- Born: 31 May 1953 Dokolo District, Protectorate of Uganda
- Died: 7 December 2022 (aged 69) Mulago, Kampala, Uganda
- Citizenship: Uganda
- Education: Makerere University (Bachelor of Laws) (Master of Laws) Law Development Centre ( Diploma in Legal Practice)
- Occupations: Lawyer, judge
- Years active: 1982—2022 (his death)
- Known for: Law
- Title: Justice of the Supreme Court of Uganda

= Rubby Opio Aweri =

Ugandan lawyer and judge (1953–2022)

 Rubby Opio Aweri, also Rubby Aweri Opio (31 May 1953 – 7 December 2022) was a Ugandan lawyer and judge, who served as a justice of the Supreme Court of Uganda, from September 2015. In August 2017, the Judiciary named him as the new Chief Inspector of Courts on a three-year term.

==Background and education==
Aweri was born in Dokolo District in 1953, the son of the late Samwiri Opio Aweri.
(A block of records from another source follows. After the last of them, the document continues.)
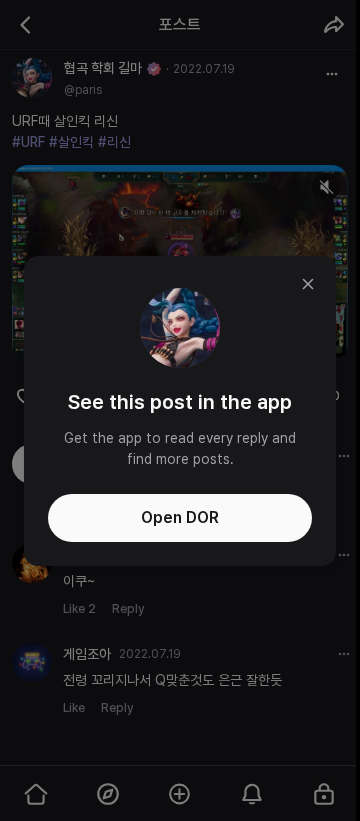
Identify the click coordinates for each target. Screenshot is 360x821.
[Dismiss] (308, 284)
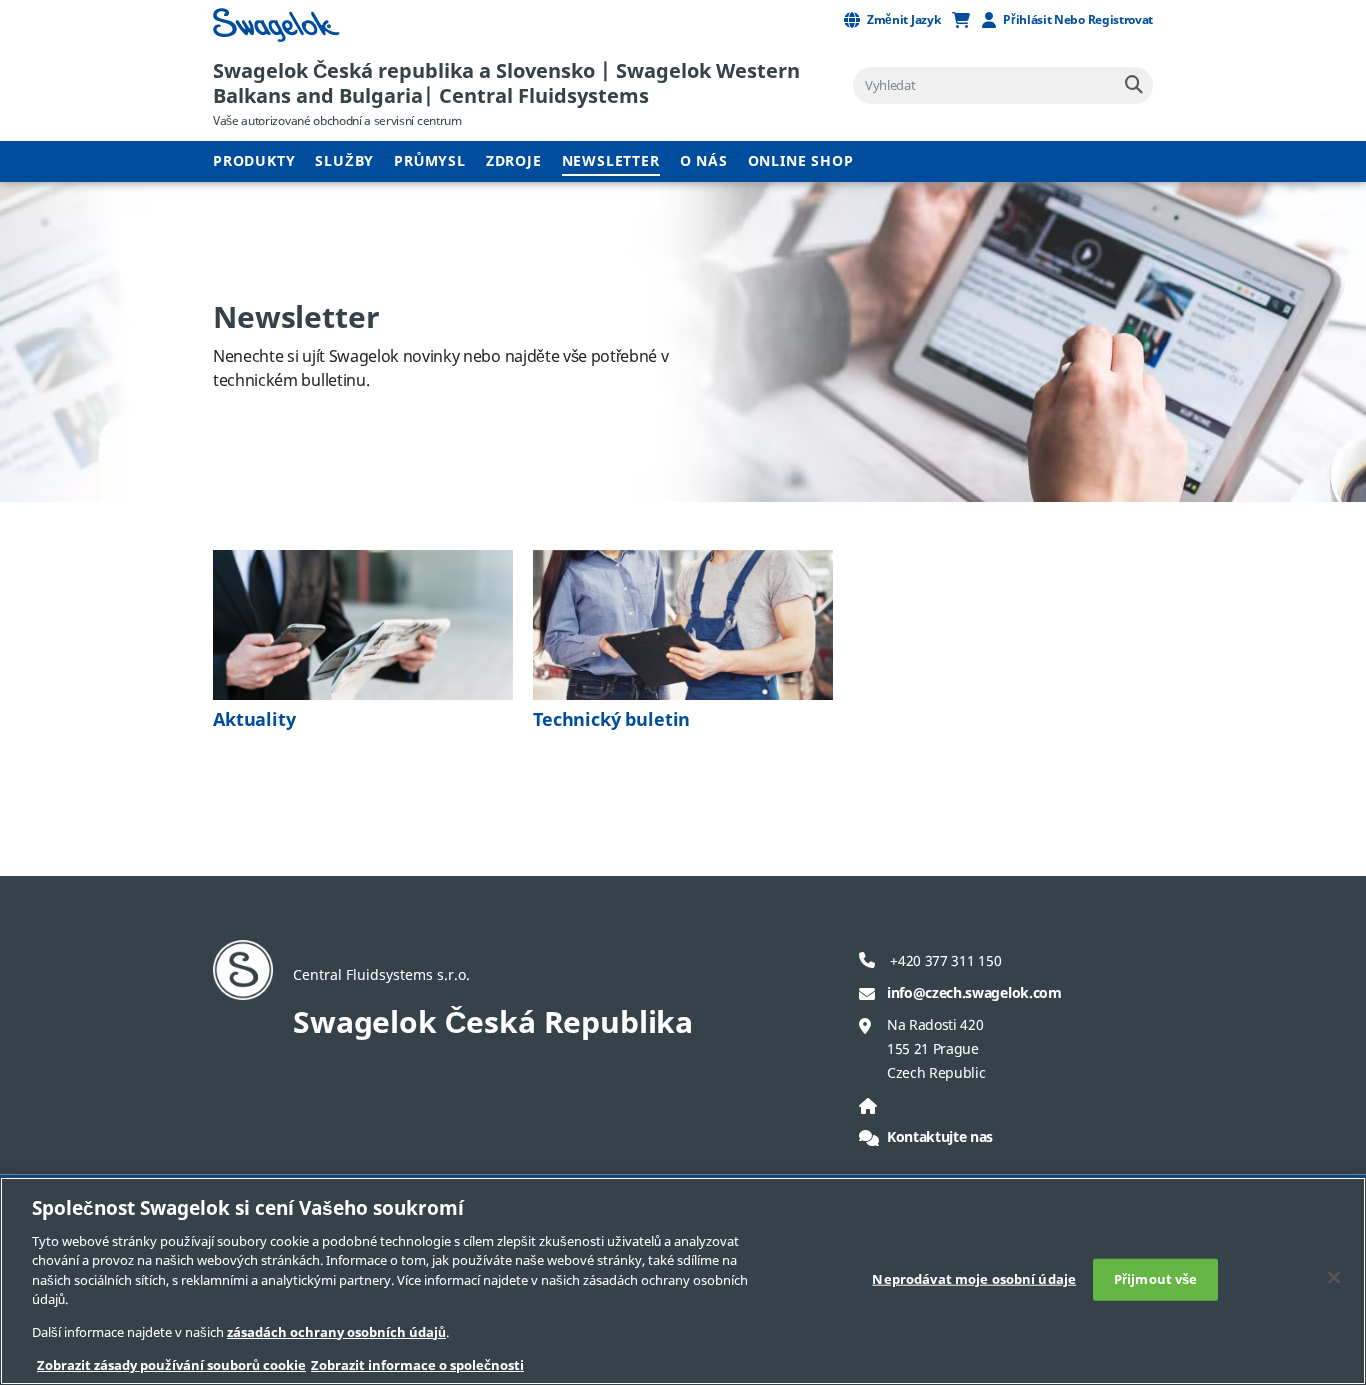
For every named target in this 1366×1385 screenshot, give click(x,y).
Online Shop (801, 161)
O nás (704, 161)
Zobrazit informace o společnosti (417, 1364)
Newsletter (611, 161)
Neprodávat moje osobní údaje (974, 1279)
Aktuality (254, 720)
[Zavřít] (1334, 1277)
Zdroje (514, 161)
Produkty (254, 161)
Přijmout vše (1156, 1279)
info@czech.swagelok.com (974, 993)
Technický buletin (611, 720)
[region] (683, 1281)
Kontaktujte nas (940, 1137)
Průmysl (430, 161)
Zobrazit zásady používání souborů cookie (171, 1364)
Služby (344, 161)
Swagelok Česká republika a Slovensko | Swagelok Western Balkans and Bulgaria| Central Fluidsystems (506, 84)
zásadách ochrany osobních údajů (336, 1332)
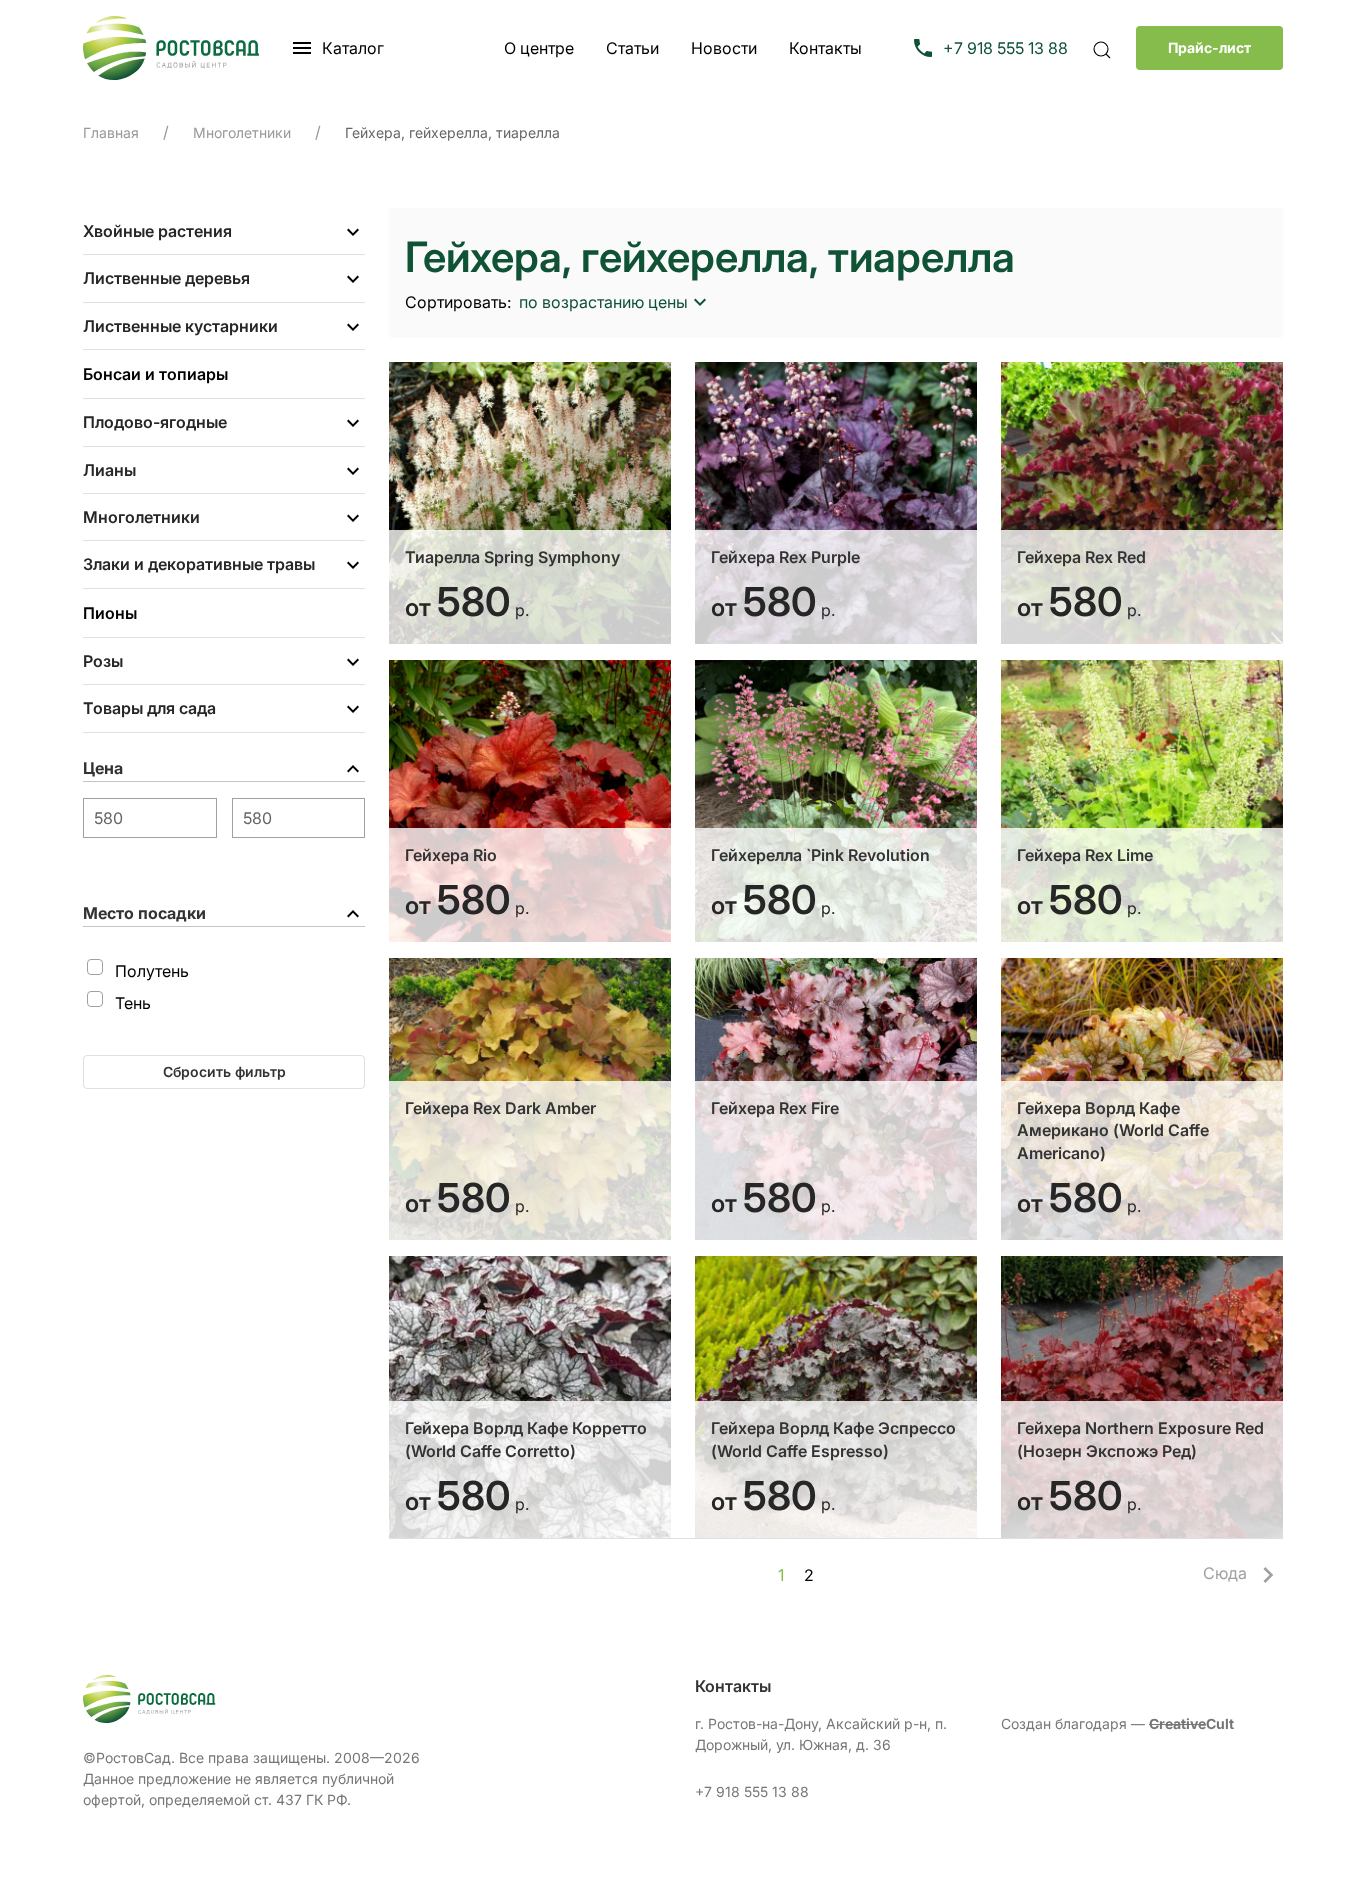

Aweri held a Bachelor of Laws from Makerere University, in Kampala. He held a Diploma in Legal Practice from the Law Development Centre, also in Kampala. His Master of Laws was also obtained from Makerere University.

==Career==
Aweri's career started in 1982, as a legal assistant in the Soroti District. In 1983, Aweri was appointed a grade one magistrate. He gradually rose through the ranks and in 1998, was appointed a judge of the High Court. In 2014, he was promoted to the Uganda Court of Appeal. In September 2015, he was elevated to the Supreme Court of Uganda. In August 2017, the Judiciary named him as the new Chief Inspector of Courts on a three-year term.

==Personal life and death==
Aweri was married. He died at Mulago National Referral Hospital on 7 December 2022, at the age of 69.